◆ AUFGABEN ◆
a: Gib aus der Forumsdiskussion über die Koi-Arten den Text zwischen "# Meine Kois" und "doch recht unsicher." wortgetreu wieder, beide Stellen eingeschlossen.
b: Setze die Forumsdiskussion über die Koi-Arten im Anschluss an ihren letzten Beitrag fort.

# Meine Kois - welche Arten sind das?



## Teichforum.info (31. März 2004)

Hallo,

habe mal Bilder von meinen Kois in meine Album gestellt.
Was mich interessieren würde, was sind das für Arten?
Wenn man als "Halblaie" so Bilder vergleicht, ist man doch recht unsicher.

Kann mir da jemand Klarheit verschaffen?


----------



## Teichforum.info (31. März 2004)

Hallo Thomas, 

Bild 1 = ?  
Bild 2 = ?  
Bild 3 = Shusui
Bild 4 = Shusui
Bild 5 = Aka Matsuba
Bild 6 = Sanke
Bild 7 = Jamabuki Ogon 
Bild 8 = Jamabuki Ogon

Bild 9   = Teich nicht fertig
Bild 10 = noch viel Arbeit
Bild 11 = kleiner Teich mit zu viel Koi und schlechtem Filter

Gruß r.t.

◆ ANGEZEIGTE DATEN ◆
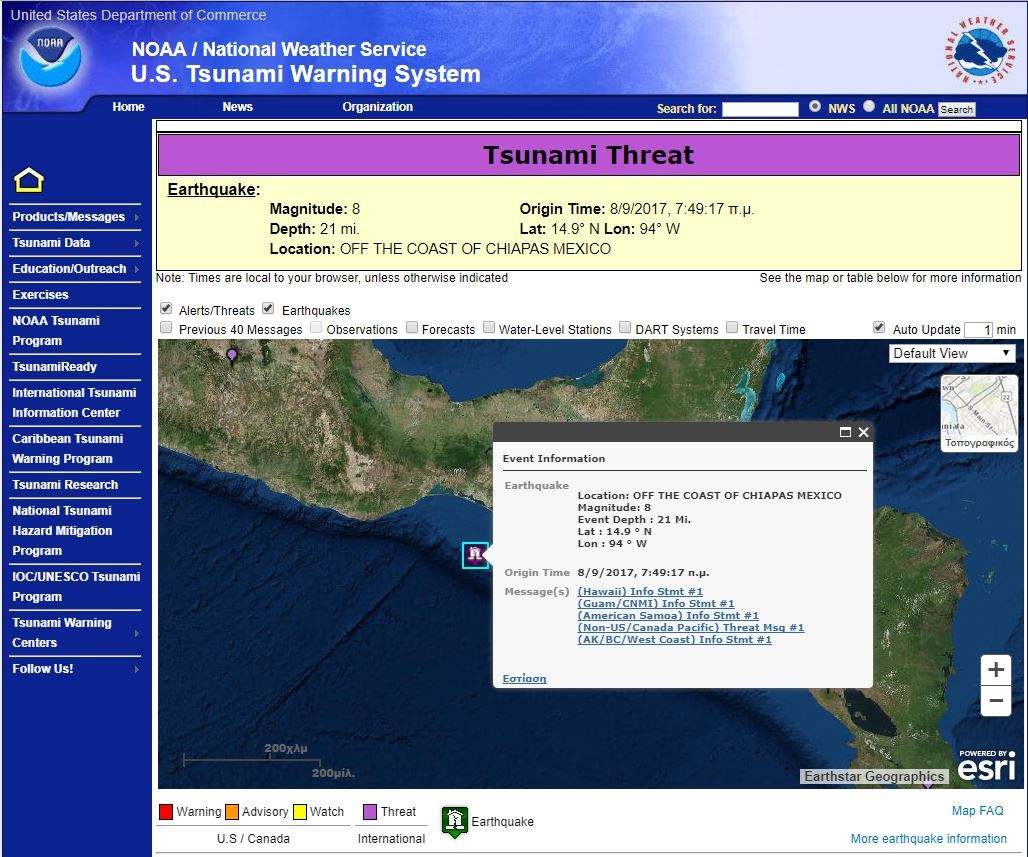Maximize the Event Information popup
Viewport: 1028px width, 857px height.
[845, 432]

◆ ERGEBNISSE ◆
a:
# Meine Kois - welche Arten sind das?



## Teichforum.info (31. März 2004)

Hallo,

habe mal Bilder von meinen Kois in meine Album gestellt.
Was mich interessieren würde, was sind das für Arten?
Wenn man als "Halblaie" so Bilder vergleicht, ist man doch recht unsicher.

b:
----------



## Teichforum.info (1. Apr. 2004)

11) :razz:     

gruß jürgen


----------



## Teichforum.info (1. Apr. 2004)

Hallo r.t.

danke, jetzt weiss ich endlich mal die Arten.

Zu Bild 9-11:

Ist mir bekannt   

An 10 bin ich am Arbeiten um 11 zu entlasten.
Kois kommen in den Großen, die Goldfische bleiben im Kleinen.


----------



## Teichforum.info (1. Apr. 2004)

Hi

und Bild 2 dürfte ein englischer Ghost sein .


----------



## Teichforum.info (1. Apr. 2004)

Hallo Patrick,

ja das könnte sein, habe ihn als Baby gekauft, hiess "Geister Koi" und hatte einen knallgoldenen Kopf. (Deshalb heisst er Sam - aus dem Film Ghost - Nachricht von Sam).
Diese extreme Färbung hat er dann leider verloren. 

Gibt's da einen japanischen Namen dafür?

Koi Bild 1 was als Baby einfarbig silbern, ist jetzt goldbronze.


----------



## Teichforum.info (1. Apr. 2004)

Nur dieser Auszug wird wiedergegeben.